* INSTRUÇÃO ESCRITA *
Converta em uma lista JSON de strings as linhas que começam na que contém "Where should I click to: Select the" e seguem até a que contém "Looking at the", ambas incluídas. Use uma string por linha e omita as linhas em branco.

· · · · · · ·

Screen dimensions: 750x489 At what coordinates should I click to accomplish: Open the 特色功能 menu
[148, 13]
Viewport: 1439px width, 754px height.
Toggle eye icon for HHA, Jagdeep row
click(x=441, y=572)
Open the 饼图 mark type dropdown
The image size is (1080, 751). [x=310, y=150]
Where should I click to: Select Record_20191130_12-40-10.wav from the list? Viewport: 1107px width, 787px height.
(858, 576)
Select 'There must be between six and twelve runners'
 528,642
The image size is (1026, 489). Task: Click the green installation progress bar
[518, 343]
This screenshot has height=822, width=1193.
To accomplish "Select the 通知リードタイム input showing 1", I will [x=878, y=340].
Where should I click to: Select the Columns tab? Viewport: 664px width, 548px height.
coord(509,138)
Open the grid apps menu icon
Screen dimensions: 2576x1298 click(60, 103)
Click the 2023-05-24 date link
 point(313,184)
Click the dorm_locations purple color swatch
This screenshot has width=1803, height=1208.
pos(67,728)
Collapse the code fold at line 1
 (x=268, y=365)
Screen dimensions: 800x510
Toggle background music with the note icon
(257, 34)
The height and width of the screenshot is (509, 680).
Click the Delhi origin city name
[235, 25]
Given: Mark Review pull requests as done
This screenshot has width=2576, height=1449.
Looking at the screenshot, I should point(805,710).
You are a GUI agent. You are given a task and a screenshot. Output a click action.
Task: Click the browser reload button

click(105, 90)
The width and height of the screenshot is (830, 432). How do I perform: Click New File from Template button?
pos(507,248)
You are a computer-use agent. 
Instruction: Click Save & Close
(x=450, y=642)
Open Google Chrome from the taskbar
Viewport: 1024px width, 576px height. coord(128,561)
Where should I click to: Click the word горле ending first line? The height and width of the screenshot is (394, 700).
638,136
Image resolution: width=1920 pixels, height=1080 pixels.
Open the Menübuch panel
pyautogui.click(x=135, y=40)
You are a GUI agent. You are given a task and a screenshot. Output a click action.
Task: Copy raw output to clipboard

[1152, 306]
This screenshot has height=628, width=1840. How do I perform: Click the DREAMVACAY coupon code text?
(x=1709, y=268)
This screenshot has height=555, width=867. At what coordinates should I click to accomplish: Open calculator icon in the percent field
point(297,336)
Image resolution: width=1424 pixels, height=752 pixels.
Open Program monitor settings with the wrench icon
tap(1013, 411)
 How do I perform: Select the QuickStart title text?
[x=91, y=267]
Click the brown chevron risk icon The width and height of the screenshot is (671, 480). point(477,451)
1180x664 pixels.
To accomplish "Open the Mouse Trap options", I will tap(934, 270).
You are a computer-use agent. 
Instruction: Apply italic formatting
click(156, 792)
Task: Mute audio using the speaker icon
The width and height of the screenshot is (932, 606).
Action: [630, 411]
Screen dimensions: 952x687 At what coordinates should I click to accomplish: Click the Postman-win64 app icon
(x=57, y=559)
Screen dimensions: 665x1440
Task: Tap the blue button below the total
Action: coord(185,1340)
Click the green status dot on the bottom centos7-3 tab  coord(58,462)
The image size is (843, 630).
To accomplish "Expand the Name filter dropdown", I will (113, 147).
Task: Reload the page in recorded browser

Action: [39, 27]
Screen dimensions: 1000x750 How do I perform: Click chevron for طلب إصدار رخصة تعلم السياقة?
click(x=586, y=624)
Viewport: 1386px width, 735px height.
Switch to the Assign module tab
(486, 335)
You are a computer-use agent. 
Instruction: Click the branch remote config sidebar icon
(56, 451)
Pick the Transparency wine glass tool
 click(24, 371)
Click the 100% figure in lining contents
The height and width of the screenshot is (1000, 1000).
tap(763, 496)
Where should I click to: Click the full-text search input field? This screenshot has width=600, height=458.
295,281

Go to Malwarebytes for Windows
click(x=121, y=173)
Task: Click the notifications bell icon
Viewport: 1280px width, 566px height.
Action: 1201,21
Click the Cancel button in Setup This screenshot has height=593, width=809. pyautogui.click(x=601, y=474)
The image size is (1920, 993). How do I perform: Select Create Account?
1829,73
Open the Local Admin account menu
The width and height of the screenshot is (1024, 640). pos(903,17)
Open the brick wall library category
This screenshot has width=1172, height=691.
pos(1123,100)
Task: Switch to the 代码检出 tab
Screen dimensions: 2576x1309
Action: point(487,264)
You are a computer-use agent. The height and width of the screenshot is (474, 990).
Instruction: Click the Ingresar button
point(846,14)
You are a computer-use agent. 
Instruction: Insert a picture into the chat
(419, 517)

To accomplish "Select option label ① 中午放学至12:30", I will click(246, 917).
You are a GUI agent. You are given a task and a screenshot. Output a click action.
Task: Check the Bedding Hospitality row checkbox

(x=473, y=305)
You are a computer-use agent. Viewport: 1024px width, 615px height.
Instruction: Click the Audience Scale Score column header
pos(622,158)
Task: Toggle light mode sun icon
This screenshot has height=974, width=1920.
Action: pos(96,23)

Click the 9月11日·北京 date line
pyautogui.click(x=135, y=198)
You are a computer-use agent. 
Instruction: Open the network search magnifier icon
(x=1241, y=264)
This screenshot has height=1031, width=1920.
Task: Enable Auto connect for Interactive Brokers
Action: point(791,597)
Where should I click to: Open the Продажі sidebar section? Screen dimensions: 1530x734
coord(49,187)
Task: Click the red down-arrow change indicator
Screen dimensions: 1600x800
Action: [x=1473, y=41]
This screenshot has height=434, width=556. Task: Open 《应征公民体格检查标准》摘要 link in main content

· · · · · · ·

* SOLUÇÃO ESCRITA *
[
  "Where should I click to: Select the Columns tab? Viewport: 664px width, 548px height.",
  "coord(509,138)",
  "Open the grid apps menu icon",
  "Screen dimensions: 2576x1298 click(60, 103)",
  "Click the 2023-05-24 date link",
  " point(313,184)",
  "Click the dorm_locations purple color swatch",
  "This screenshot has width=1803, height=1208.",
  "pos(67,728)",
  "Collapse the code fold at line 1",
  " (x=268, y=365)",
  "Screen dimensions: 800x510",
  "Toggle background music with the note icon",
  "(257, 34)",
  "The height and width of the screenshot is (509, 680).",
  "Click the Delhi origin city name",
  "[235, 25]",
  "Given: Mark Review pull requests as done",
  "This screenshot has width=2576, height=1449.",
  "Looking at the screenshot, I should point(805,710)."
]